Recently, President Trump signed a $19.1 billion infrastructure aid package aimed at helping regions across the U.S. following natural disasters. When it comes to infrastructure spending, $19.1 billion is a modest sum, but the disaster aid bill is a step in the right direction.

U.S. infrastructure offers plenty of potential for investors, but has also been a vexing concept because it has been generations since Uncle Sam last passed a substantial infrastructure spending package. Investors can get defensive with infrastructure by using exchange traded funds, such as the AGFiQ Global Infrastructure ETF (GLIF).

“The cold truth is that the nation’s overall infrastructure grade, as of 2017, is a D+ according to the American Society of Civil Engineers (ASCE),” reports International Business Times. “Our bridges, highways and critical transportation infrastructure are failing under the weight of usual, every-day use. The same study from ASCE estimates that it will take $4.6 trillion just to get back to a B, and even more to maintain it.”

The AGFiQ Global Infrastructure ETF uses a multi-factor investment process to seek long-term capital appreciation by investing primarily in global equity securities in the infrastructure industry.

Investing in Domestic Infrastructure

“The bottom line is that our country’s infrastructure has been on life support for decades,” according to IBT. “In 2015, then President-elect Trump promised to make our infrastructure ‘second to none.’ To date, little has been done to deliver on this promise but it’s not too late.”

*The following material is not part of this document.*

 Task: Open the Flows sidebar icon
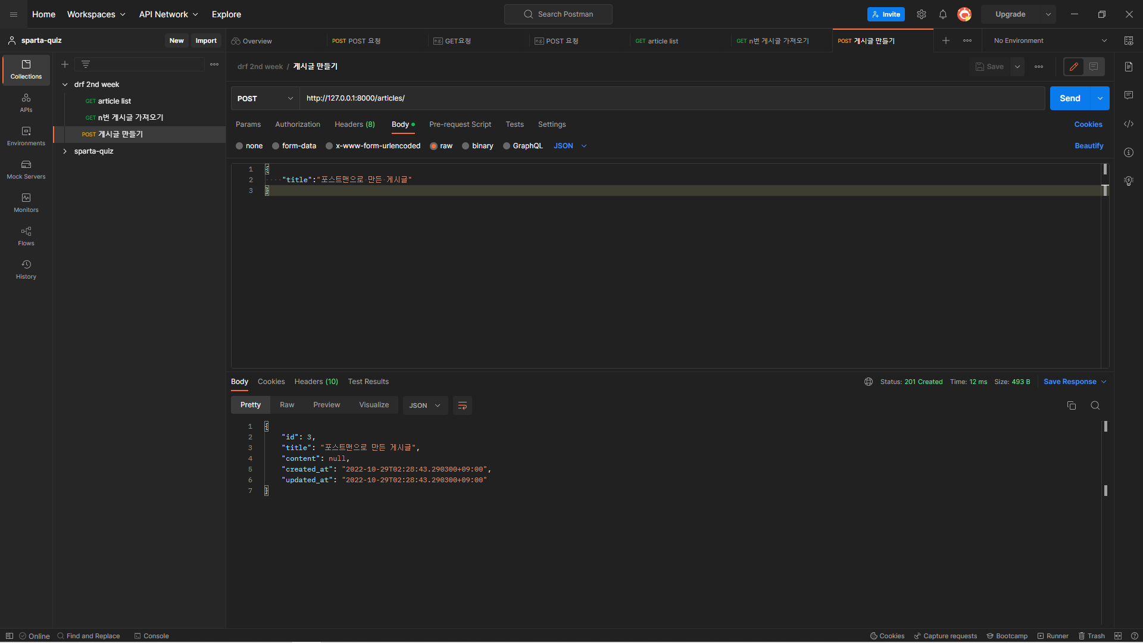point(26,236)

One of the advantages in infrastructure is that regardless of what the global economy is doing, it’s a necessity. Furthermore, it’s less prone to the cyclical movements of the economy, which makes it a viable alternative as a defensive play.

The Organization for Economic Co-operation and Development is calling for $70 trillion needed in infrastructure spending around the world, but governments have only earmarked $45 trillion, leaving a gap of around $25 trillion that is not going to be covered. Consequently, private spending may need to step in to fill the gap.

“One way for the government to potentially save billions over the next 10 years, for example, is by building with cheaper, stronger and more corrosion-resistant nanolaminated alloys and coatings. These materials can enable our infrastructure to endure centuries instead of decades,” according to IBT.